I like typing Banana and Berkeley too... only one vowel each, appearing three times so they’re rhythmic to type.

I have a 5am waking thought at our daughter's house in Oakland, where I'm staying after completing a workshop, and receiving keys to our new house! Mark has gone back to L.A. Tonight is All Hallow's Eve, and I relish the opportunity to Trick-or-Treat with the Grandie. The thought went something like this: Electricity is a current topic. There was a whole riff... I got a charge out of the process.. after a day of dreaming about where to put our furniture, I cannot remember the electric riff... Oh, well.

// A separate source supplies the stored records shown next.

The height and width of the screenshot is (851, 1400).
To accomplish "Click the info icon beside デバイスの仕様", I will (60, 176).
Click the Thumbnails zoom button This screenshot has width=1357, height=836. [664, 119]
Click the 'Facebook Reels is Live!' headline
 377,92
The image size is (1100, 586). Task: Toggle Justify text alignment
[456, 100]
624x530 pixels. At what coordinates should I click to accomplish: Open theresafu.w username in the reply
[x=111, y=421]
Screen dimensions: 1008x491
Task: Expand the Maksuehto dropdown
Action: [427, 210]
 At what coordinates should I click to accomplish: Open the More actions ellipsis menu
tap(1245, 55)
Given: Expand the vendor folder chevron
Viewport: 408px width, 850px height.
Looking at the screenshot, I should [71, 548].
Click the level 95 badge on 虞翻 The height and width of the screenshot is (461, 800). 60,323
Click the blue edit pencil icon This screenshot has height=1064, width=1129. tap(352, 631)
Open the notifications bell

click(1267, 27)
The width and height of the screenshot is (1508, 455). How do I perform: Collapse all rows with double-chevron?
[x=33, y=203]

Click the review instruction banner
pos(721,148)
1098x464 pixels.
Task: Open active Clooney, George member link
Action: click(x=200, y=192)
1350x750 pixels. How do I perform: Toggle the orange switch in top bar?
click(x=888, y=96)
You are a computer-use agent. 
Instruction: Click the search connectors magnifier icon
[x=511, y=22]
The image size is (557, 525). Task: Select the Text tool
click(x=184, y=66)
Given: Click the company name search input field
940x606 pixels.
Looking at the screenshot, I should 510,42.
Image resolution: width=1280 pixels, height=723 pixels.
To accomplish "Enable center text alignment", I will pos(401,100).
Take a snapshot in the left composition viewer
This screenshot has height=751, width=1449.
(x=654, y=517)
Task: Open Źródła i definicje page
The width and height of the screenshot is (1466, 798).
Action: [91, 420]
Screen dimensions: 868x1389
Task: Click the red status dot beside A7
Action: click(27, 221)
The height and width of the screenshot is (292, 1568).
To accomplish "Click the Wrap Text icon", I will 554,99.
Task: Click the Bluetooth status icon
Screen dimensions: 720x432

The house on Englewood was almost ours. We made an offer. Luckily it fell through. We realized after the fact that smokers lived there for over twenty years, and the stench of stale smoke permeated every particle of the house to the floorboards and studs.

Not lost on me was the fact that this could have been our last house. Born in Inglewood; die on Englewood? Bookends.

Mercifully, Mark found another great house on line, and we are now due to move in December or January!

How do you move a household of 26 years?

Book by book.

How do you stay in touch with friends and family who remain 380 miles away?

Visit by visit, card by letter... then there’s email... which you can’t touch, smell, hear, or hug... only eye candy when friends fall into your inbox. Rats! It’s hard to say goodbye.

Writers! What about that Friday morning community of pen to paper people? I will miss them soooooooooo much! And Miss Andrea, our fearless leader!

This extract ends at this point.